You and I, and all the living things that we can easily see belong to the most recently evolved of the three great domains of life, the Eukarya. The vast bulk of organisms that we can’t see unaided are prokaryotes, divided into the Bacteria and the Archaea. Their genetic material floats around in their cell’s fluid, while ours resides mainly in the eukaryote cell’s nucleus with a bit in various organelles known as mitochondria and the chloroplasts of plant cells. Unlike the chicken and egg question, that concerning which came first, prokaryotes or eukaryotes, is answered by DNA. Eukaryote DNA contains a lot from prokaryotes, but the converse does not hold. That contrast posed the question of how eukaryotes arose from the two earlier, simpler forms of life, the answer to which Lynn Margulis suggested to be a whole series of symbiotic relationships among various prokaryotes that shared a host cell; her hypothesis of endosymbiosis. Now, the vast majority of eukaryotes depend on free oxygen for their metabolism, so when the first of them arose boils down to the period of geological history following the Great Oxidation Event around 2.4 billion years ago.

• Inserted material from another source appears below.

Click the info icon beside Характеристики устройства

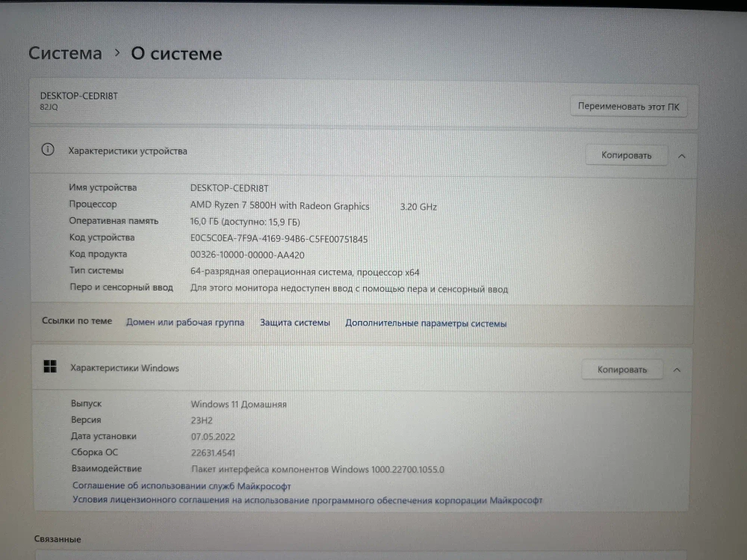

Molecular-clock estimates based on the range of variation in the genomes of a wide range of eukaryotes suggest it took place sometime between 1000 and 2000 Ma. A better means of homing in on a date for the Last Eukaryote Common Ancestor (LECA – as opposed to that of the first organism LUCA) would be that of the earliest fossil to show eukaryote affinities. Grypania from 1.85 Ga, a sort of whorl-like fossil, is a good candidate and is widely thought to be the earliest of our kind but lacks signs of actual cells. More convincing fossils – known generically as acritarchs – from times between 1.5 and 1.0 Ga look like primitive fungi, red algae and slime moulds. A comprehensive review of the microfossils of the Palaeoproterozoic (2.5 to 1.6 Ga) includes both prokaryotes and probable early eukaryotes (Javaux, E.J. & Lepot, K. 2017. The Paleoproterozoic fossil record: Implications for the evolution of the biosphere during Earth’s middle-age. Earth Science Reviews, v. 176, p. 68-86; doi: 10.1016/j.earscirev.2017.10.0001). Yet, despite rapidly accumulating evidence, especially from rocks in China, the picture remains one of monotony; for instance Grypania spans the best part of half a billion years. Bacteria and Archaea cannot be distinguished easily in the absence of preserved DNA. Despite evidence for oxygen in the oceans and atmosphere, apart from a few shallow-water oxygenated examples the chemistry of Palaeoproterozoic marine sediments is dominated by mineralogical outcomes of reducing chemistry. Many chemical isotopic environmental proxies ‘flat-line’ to the extent that the early Proterozoic is sometimes referred to as the ‘boring billion’, yet our ultimate precursors were part of the marine ecosystem. That is, unless one accepts the possibility that that fossils labelled ‘eukaryote’ are colonial prokaryotes – evidence for cell nuclei is sparse. Endosymbiosis, although an attractive model for eukaryote origins, is not proven. The reason for lingering scepticism is that there are only a tiny number of modern examples of prokaryote cells ending up inside those of other prokaryotes.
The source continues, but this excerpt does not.